## [GOAL]
Rewrite everything from the line containing "Given: Click the green line under the tabs" down to the end of the records as a Markdown table with the columns Row and Line, omitting blank lines. Leave the pictures out of the answer.

## [Records for pointing to text and elements]
— Begin —
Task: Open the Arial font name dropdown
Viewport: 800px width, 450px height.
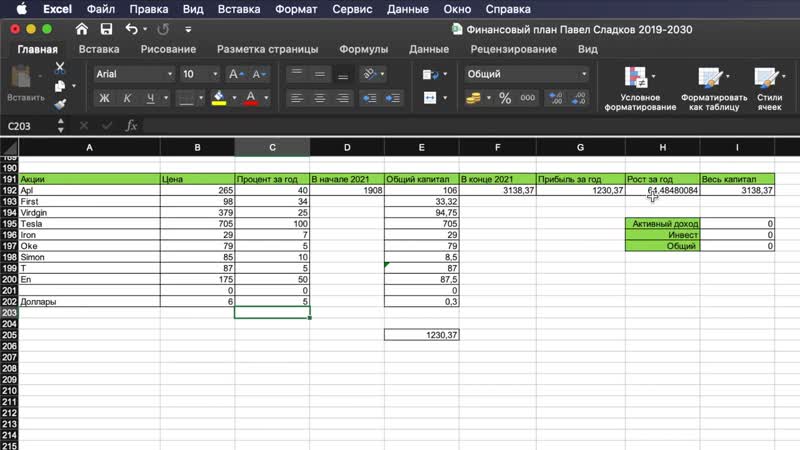Action: (132, 74)
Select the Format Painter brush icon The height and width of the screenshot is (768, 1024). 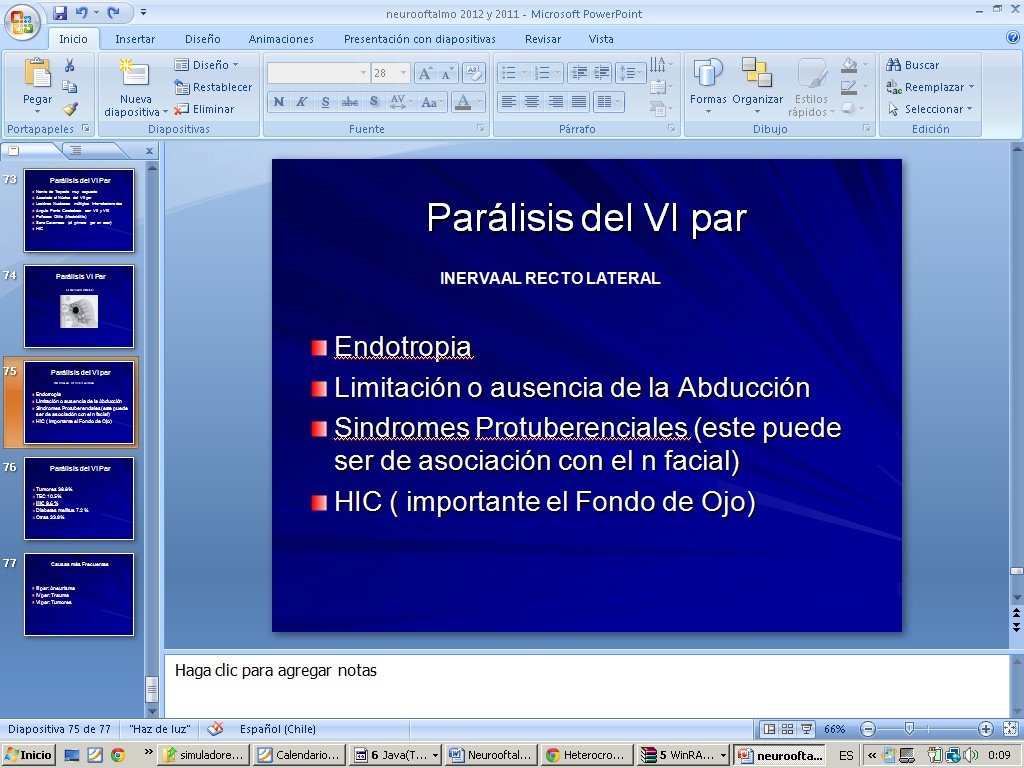coord(70,109)
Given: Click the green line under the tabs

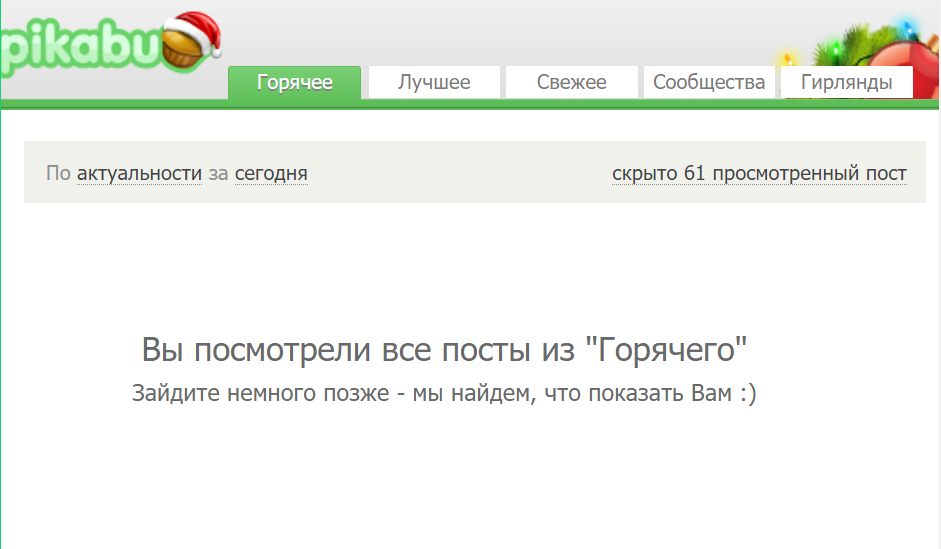Looking at the screenshot, I should (x=470, y=104).
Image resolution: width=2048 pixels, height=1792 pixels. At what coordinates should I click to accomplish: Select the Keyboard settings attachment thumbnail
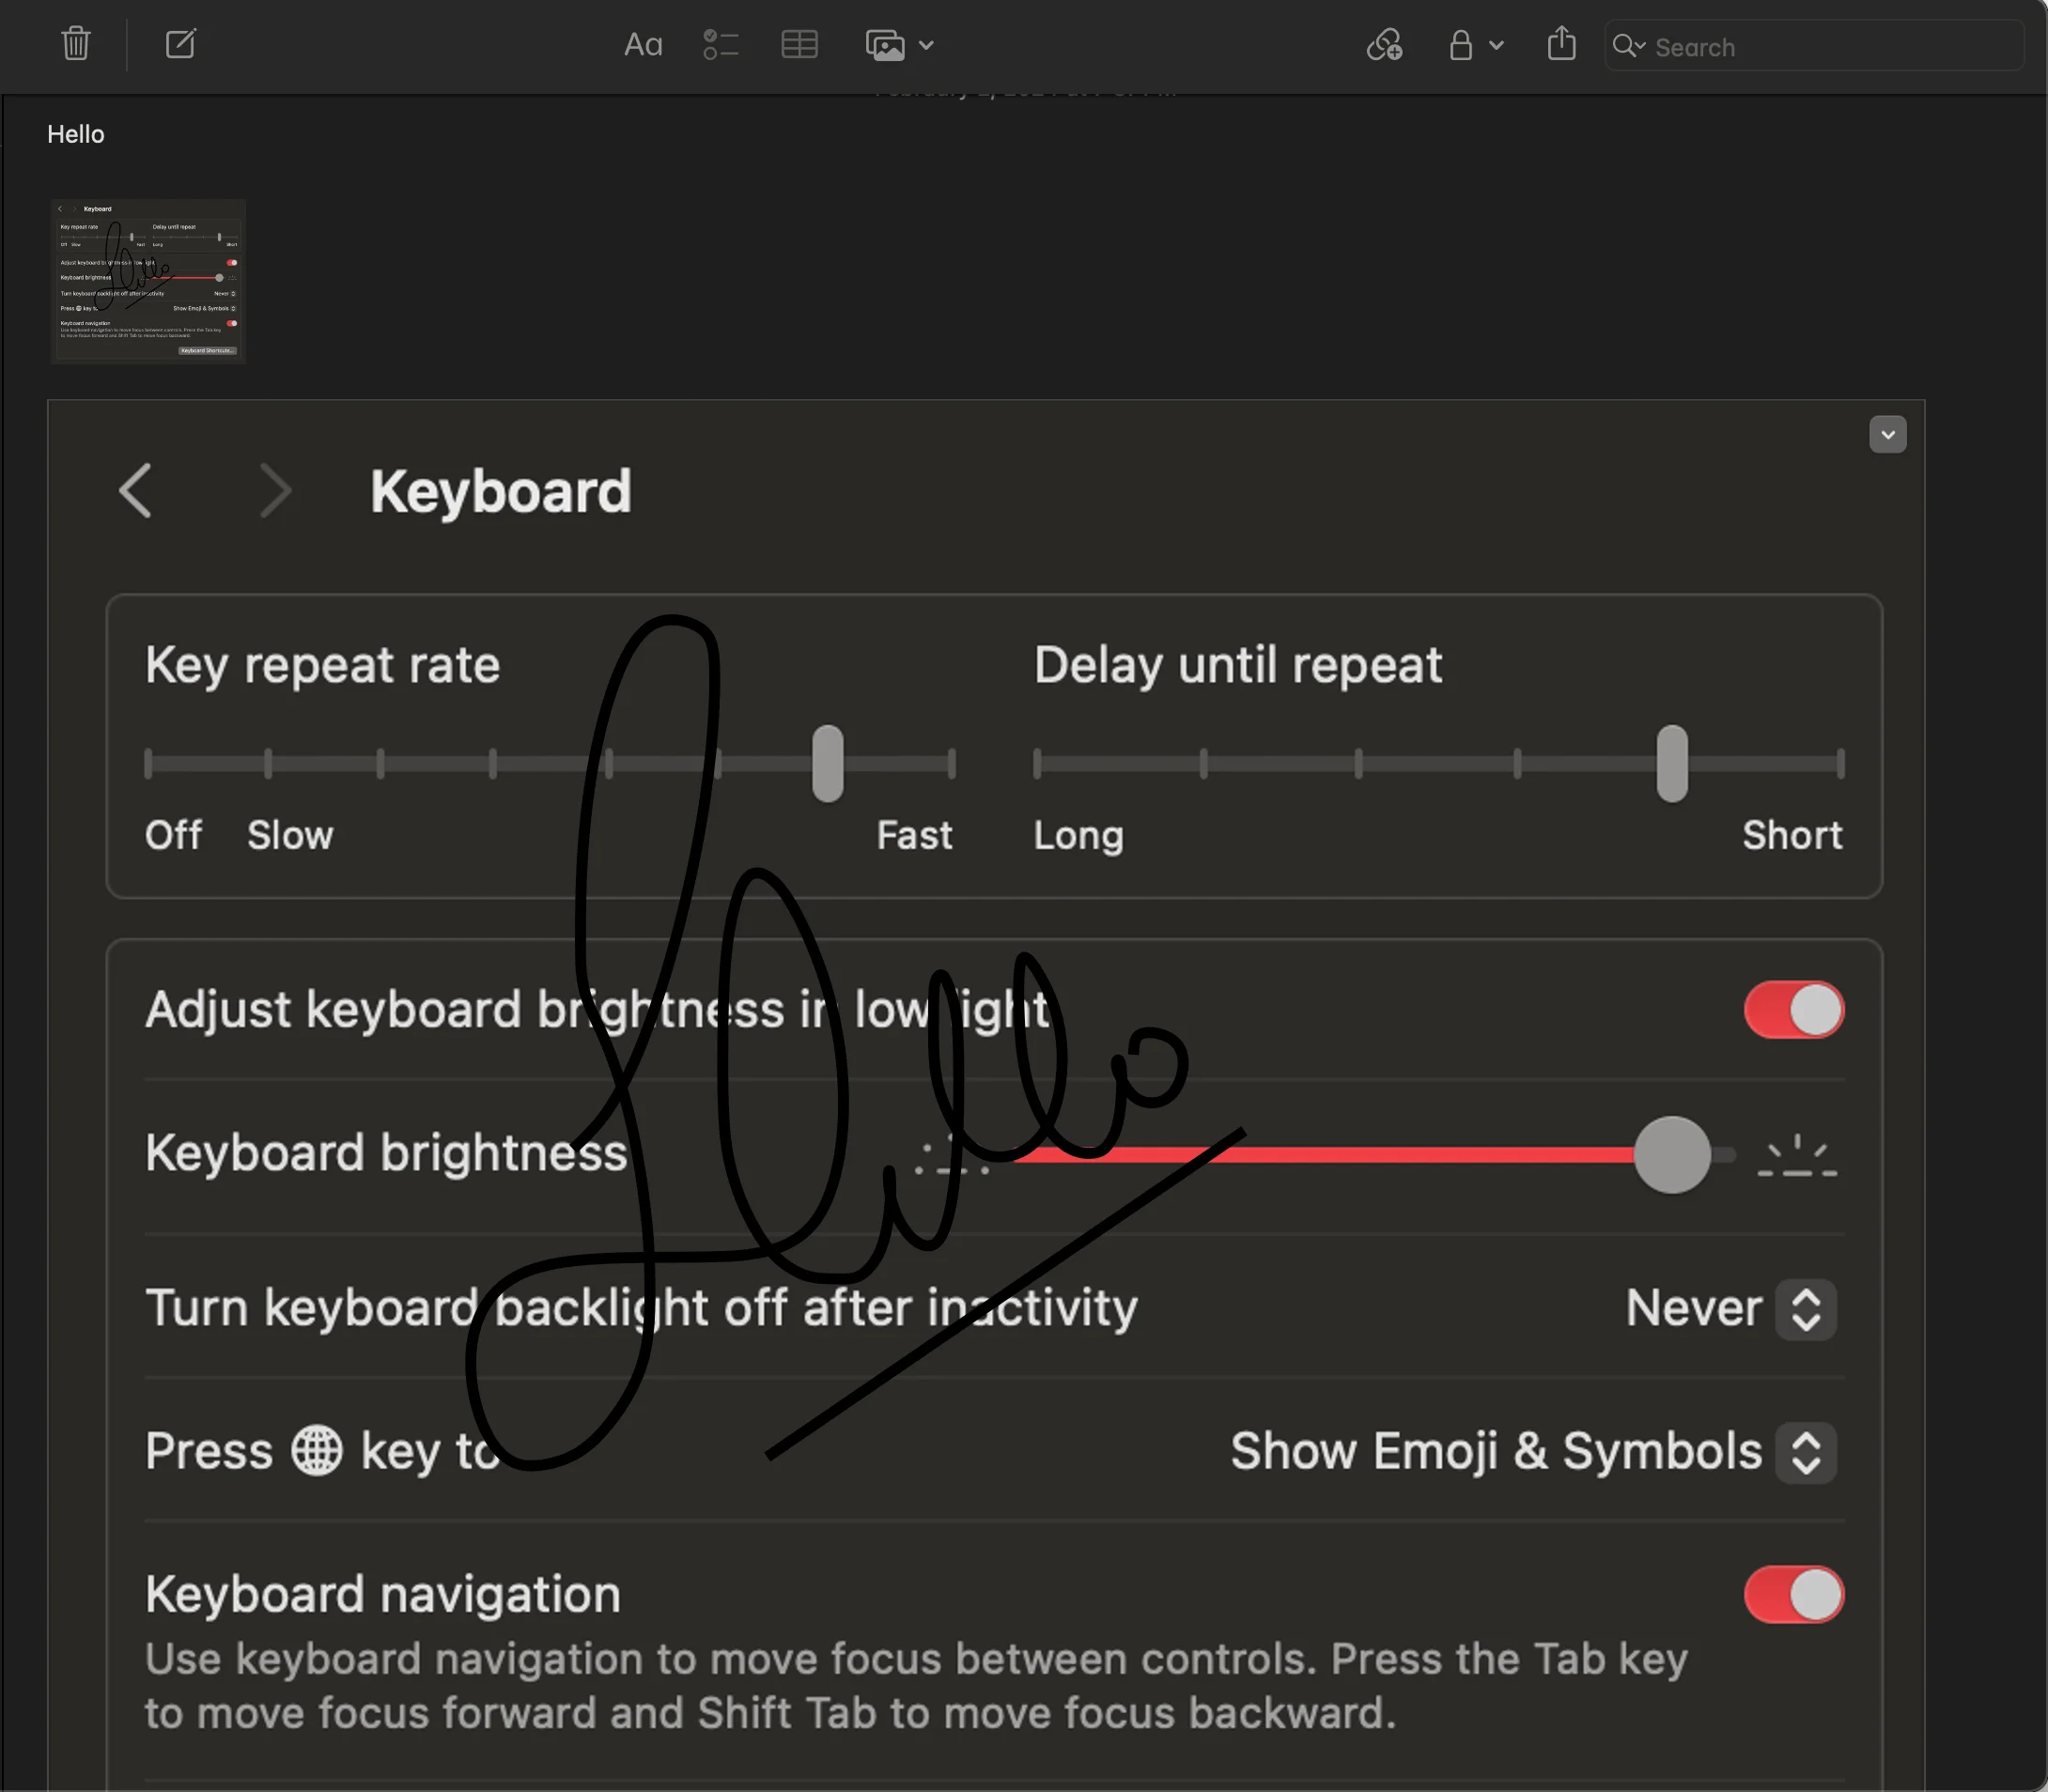[x=148, y=281]
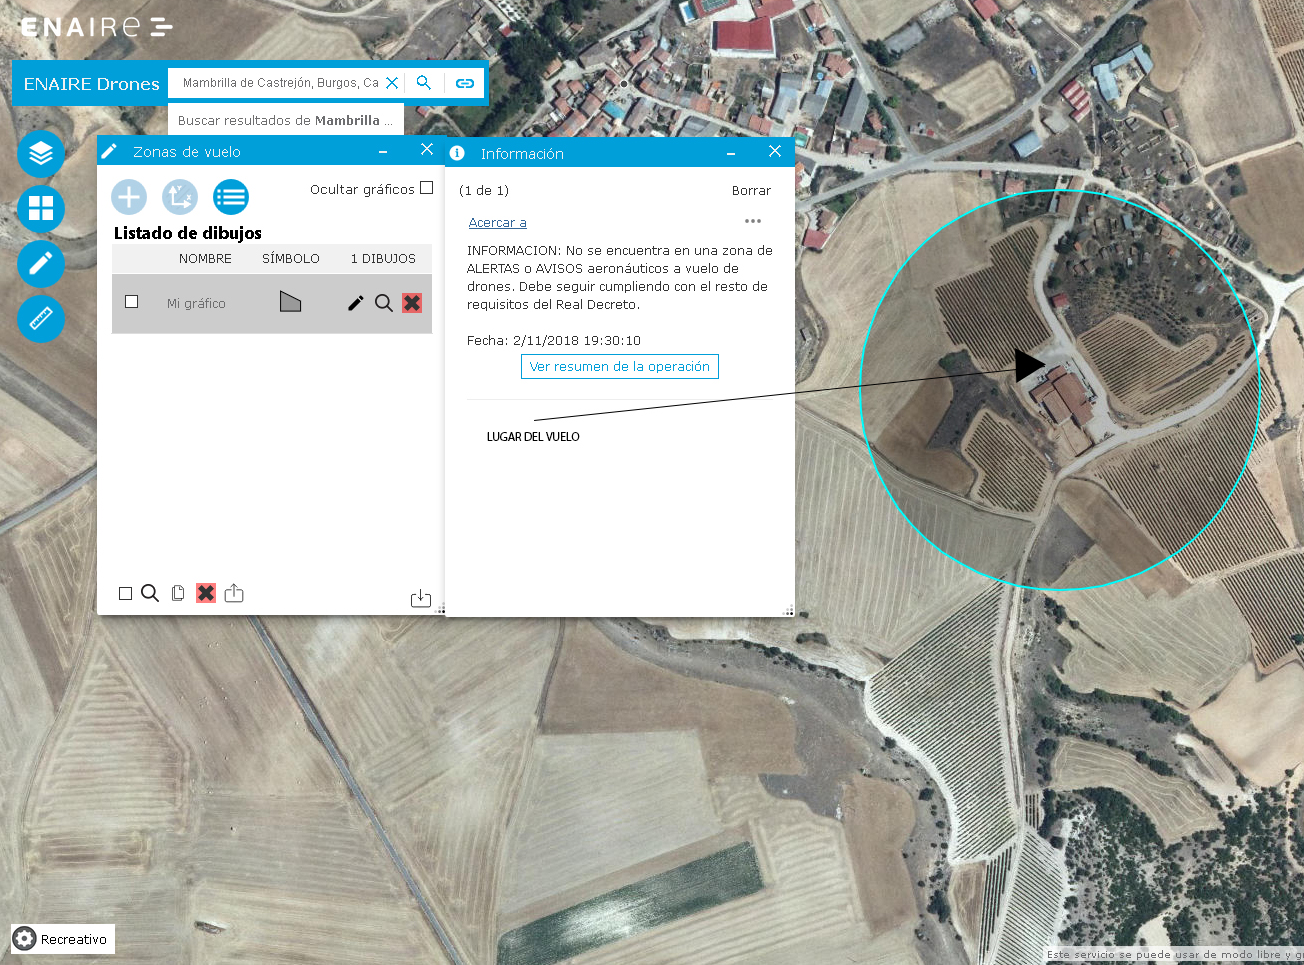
— End —
## [RESULT]
| Row | Line |
|---|---|
| 1 | Given: Click the green line under the tabs |
| 2 | Looking at the screenshot, I should (x=470, y=104). |
| 3 | Image resolution: width=2048 pixels, height=1792 pixels. At what coordinates should I click to accomplish: Select the Keyboard settings attachment thumbnail |
| 4 | [x=148, y=281] |